The second tier of local government is Huntingdonshire District Council which is a non-metropolitan district of Cambridgeshire and has its headquarters in Huntingdon. Huntingdonshire District Council has 52 councillors representing 29 district wards. Huntingdonshire District Council collects the council tax, and provides services such as building regulations, local planning, environmental health, leisure and tourism. Woolley is a part of the district ward of Ellington, represented on the district council by one councillor. District councillors serve for four-year terms following elections to Huntingdonshire District Council.
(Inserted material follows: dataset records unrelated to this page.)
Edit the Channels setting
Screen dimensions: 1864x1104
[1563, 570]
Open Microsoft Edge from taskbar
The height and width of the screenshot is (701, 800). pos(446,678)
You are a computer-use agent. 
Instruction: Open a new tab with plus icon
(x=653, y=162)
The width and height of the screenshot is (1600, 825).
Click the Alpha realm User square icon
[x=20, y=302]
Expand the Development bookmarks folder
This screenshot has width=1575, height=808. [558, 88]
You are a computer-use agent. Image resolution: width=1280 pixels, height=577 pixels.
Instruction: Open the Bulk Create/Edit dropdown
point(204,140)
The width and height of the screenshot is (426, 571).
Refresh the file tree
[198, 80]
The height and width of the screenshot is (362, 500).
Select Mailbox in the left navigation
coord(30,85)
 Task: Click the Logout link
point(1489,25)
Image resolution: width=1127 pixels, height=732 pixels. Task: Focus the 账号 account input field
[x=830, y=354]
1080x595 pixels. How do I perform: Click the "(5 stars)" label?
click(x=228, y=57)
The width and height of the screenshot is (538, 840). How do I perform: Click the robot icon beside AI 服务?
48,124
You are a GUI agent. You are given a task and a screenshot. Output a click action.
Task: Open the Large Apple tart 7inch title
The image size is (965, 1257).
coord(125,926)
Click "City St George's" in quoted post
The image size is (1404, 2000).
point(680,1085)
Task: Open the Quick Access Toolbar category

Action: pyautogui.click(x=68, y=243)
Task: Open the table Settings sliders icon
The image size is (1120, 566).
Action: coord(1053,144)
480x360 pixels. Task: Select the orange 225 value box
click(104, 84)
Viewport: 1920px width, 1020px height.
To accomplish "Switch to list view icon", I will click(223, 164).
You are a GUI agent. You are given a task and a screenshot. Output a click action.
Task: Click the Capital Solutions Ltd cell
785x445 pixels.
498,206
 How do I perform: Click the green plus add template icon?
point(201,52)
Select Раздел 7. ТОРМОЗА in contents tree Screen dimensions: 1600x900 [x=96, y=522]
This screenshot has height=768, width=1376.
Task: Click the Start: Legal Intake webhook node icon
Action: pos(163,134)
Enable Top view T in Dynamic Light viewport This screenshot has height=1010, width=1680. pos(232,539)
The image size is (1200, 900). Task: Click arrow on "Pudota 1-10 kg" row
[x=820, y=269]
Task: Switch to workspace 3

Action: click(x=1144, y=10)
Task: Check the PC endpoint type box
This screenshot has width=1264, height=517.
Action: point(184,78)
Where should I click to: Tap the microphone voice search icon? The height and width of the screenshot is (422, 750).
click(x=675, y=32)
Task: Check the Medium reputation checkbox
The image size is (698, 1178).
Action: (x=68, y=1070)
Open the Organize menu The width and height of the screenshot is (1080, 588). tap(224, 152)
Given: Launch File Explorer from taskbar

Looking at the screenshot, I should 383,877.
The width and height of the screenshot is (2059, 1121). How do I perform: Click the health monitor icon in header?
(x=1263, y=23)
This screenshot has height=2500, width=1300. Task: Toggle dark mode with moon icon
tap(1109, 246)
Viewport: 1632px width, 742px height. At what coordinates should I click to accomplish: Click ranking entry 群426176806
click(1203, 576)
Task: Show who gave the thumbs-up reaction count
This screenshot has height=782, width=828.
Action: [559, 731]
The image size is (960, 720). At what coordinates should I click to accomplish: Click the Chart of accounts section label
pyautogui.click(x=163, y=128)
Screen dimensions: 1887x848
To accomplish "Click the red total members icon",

For Woolley the highest tier of local government is Cambridgeshire County Council which has administration buildings in Cambridge. The county council provides county-wide services such as major road infrastructure, fire and rescue, education, social services, libraries and heritage services. Cambridgeshire County Council consists of 69 councillors representing 60 electoral divisions. Woolley is part of the electoral division of Sawtry and Ellington and is represented on the county council by one councillor.

At Westminster Woolley is in the parliamentary constituency of North West Cambridgeshire, and elects one Member of Parliament (MP) by the first past the post system of election. Woolley is represented in the House of Commons by Shailesh Vara (Conservative). Shailesh Vara has represented the constituency since 2005. The previous member of parliament was Brian Mawhinney (Conservative) who represented the constituency between 1997 and 2005.

==Demography==
===Population===
In the period 1801 to 1901 the population of Woolley was recorded every ten years by the UK census. During this time the population was in the range of 40 (the lowest was in 1901) and 114 (the highest was in 1861).

From 1901, a census was taken every ten years with the exception of 1941 (due to the Second World War).

| Parish | 1911 | 1921 | 1931 | 1951 | 1961 | 1971 | 1981 | 1991 | 2001 | 2011 |
|---|---|---|---|---|---|---|---|---|---|---|
| Woolley | 54 | 42 | 29 |  |  |  |  |  |  |  |

All population census figures from report Historic Census figures Cambridgeshire to 2011 by Cambridgeshire Insight.